§ **Required action**: Go through the material and copy every line in which "tweet" appears.

§ **Records to use**:
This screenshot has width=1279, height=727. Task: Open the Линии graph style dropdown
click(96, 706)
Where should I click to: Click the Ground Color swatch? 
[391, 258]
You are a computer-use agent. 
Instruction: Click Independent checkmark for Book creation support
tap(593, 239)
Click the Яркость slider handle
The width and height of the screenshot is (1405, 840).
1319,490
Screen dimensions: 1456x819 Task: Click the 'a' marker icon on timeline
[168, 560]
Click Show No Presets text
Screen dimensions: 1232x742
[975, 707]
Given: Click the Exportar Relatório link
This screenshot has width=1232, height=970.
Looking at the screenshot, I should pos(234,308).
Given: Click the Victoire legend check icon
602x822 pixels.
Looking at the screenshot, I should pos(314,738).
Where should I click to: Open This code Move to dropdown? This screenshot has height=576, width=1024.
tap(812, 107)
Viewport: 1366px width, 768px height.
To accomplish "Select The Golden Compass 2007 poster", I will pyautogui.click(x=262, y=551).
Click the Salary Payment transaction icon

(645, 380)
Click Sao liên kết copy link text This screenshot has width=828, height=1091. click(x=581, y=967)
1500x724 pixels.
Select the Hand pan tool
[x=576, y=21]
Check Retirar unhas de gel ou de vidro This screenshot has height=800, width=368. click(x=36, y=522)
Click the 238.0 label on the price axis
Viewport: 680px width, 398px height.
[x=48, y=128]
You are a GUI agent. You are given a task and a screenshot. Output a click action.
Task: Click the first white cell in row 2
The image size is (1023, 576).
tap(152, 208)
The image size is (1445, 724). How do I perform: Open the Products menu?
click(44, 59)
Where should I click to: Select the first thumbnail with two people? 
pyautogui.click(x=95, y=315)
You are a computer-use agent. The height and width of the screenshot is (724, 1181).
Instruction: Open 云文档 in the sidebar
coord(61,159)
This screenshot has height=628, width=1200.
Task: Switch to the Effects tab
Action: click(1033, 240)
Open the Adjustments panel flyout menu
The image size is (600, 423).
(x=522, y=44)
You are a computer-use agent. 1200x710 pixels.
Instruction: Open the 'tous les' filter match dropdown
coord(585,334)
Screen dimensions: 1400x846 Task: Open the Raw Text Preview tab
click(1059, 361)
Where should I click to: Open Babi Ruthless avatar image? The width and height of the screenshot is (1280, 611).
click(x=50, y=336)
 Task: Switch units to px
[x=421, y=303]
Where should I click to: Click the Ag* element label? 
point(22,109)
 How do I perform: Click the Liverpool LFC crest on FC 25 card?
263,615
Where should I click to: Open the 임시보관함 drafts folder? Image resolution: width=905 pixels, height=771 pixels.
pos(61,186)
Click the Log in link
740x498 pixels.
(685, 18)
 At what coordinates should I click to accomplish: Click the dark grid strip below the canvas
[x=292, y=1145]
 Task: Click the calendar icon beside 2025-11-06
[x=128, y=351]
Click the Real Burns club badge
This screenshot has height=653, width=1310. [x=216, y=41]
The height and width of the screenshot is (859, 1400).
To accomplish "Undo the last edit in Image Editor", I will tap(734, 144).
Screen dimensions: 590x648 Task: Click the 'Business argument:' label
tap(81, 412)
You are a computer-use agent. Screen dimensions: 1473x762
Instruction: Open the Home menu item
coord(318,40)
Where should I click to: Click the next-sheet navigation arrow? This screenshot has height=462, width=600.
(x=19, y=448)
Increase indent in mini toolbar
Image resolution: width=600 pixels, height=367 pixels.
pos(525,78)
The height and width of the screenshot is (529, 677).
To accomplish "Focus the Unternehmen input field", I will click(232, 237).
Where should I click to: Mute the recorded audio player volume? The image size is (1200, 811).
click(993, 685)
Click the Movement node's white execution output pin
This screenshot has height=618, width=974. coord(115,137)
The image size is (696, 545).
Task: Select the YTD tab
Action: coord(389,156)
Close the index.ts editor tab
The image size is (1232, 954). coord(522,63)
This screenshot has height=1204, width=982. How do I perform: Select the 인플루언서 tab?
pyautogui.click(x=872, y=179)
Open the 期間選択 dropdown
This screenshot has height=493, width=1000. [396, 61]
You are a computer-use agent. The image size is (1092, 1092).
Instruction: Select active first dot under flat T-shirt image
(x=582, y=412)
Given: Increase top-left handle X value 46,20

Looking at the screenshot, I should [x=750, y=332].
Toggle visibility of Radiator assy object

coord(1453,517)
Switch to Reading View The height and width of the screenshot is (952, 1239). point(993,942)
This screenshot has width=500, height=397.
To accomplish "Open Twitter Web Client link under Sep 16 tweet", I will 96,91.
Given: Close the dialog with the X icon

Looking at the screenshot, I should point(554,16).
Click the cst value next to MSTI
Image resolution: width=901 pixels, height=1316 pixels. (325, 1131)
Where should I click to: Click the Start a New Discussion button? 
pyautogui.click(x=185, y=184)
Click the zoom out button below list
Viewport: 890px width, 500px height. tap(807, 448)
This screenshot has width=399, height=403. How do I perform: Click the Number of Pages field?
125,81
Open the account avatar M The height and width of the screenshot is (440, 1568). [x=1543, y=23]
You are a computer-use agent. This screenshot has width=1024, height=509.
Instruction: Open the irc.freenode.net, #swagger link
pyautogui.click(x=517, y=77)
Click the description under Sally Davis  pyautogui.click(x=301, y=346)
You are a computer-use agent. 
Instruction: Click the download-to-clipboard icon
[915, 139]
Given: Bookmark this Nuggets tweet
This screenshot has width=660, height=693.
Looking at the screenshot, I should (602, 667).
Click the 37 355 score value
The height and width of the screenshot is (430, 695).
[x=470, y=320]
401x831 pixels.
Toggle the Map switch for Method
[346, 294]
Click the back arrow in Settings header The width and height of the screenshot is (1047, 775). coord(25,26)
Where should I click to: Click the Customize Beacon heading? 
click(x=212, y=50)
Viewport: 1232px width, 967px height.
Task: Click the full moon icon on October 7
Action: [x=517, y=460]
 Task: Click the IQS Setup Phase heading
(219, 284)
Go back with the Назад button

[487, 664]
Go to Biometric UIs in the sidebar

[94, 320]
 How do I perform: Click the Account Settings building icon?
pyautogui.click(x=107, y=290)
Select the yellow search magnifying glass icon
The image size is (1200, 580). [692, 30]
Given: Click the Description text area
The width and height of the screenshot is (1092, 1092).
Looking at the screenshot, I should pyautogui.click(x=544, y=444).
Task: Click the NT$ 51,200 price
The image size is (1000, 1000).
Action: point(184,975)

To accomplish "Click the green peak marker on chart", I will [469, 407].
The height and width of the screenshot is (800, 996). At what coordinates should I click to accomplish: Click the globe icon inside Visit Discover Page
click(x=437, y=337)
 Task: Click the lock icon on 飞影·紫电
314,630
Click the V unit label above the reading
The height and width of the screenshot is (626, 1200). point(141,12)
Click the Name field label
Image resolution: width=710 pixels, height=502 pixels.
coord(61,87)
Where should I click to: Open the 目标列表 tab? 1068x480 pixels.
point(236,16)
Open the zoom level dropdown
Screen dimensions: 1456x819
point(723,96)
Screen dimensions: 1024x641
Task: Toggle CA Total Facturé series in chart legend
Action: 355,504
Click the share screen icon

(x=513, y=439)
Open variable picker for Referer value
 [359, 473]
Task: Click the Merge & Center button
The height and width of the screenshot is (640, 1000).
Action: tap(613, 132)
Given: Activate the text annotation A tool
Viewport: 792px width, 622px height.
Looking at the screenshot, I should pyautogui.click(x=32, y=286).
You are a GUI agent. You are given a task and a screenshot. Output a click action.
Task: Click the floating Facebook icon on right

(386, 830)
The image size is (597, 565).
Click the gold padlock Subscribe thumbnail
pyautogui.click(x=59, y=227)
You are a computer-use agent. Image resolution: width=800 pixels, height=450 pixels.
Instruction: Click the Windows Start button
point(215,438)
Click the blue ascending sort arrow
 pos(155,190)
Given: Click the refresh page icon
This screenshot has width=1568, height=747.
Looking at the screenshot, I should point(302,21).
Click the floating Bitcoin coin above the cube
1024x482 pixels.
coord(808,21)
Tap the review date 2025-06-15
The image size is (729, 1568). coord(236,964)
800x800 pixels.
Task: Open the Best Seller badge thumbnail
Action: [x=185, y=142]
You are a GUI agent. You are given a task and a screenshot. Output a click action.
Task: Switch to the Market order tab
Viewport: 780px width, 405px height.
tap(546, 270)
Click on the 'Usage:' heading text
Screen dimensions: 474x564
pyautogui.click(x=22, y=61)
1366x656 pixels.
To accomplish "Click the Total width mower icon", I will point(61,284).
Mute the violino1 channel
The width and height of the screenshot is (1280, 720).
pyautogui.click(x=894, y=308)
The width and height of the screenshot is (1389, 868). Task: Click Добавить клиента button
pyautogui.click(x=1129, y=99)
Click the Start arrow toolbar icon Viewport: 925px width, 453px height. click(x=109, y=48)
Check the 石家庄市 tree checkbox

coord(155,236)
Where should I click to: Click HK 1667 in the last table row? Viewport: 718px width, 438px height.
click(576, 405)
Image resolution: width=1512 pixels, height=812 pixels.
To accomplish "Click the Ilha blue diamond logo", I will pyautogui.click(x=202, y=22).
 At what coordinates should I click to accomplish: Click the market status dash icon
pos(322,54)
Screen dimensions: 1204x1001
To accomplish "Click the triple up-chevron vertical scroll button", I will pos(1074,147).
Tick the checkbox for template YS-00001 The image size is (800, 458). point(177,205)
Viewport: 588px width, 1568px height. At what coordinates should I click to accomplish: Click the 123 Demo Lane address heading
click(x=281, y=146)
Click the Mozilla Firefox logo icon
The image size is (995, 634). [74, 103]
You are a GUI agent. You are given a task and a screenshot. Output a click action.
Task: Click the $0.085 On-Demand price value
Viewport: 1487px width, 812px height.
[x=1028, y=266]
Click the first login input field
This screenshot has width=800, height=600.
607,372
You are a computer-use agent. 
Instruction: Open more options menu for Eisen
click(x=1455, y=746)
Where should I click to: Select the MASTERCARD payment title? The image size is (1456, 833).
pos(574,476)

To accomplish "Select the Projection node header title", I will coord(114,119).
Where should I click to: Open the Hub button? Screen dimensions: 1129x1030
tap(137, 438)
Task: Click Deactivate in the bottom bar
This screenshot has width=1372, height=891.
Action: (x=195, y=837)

§ **Response**:
To accomplish "Open Twitter Web Client link under Sep 16 tweet", I will 96,91.
Given: Bookmark this Nuggets tweet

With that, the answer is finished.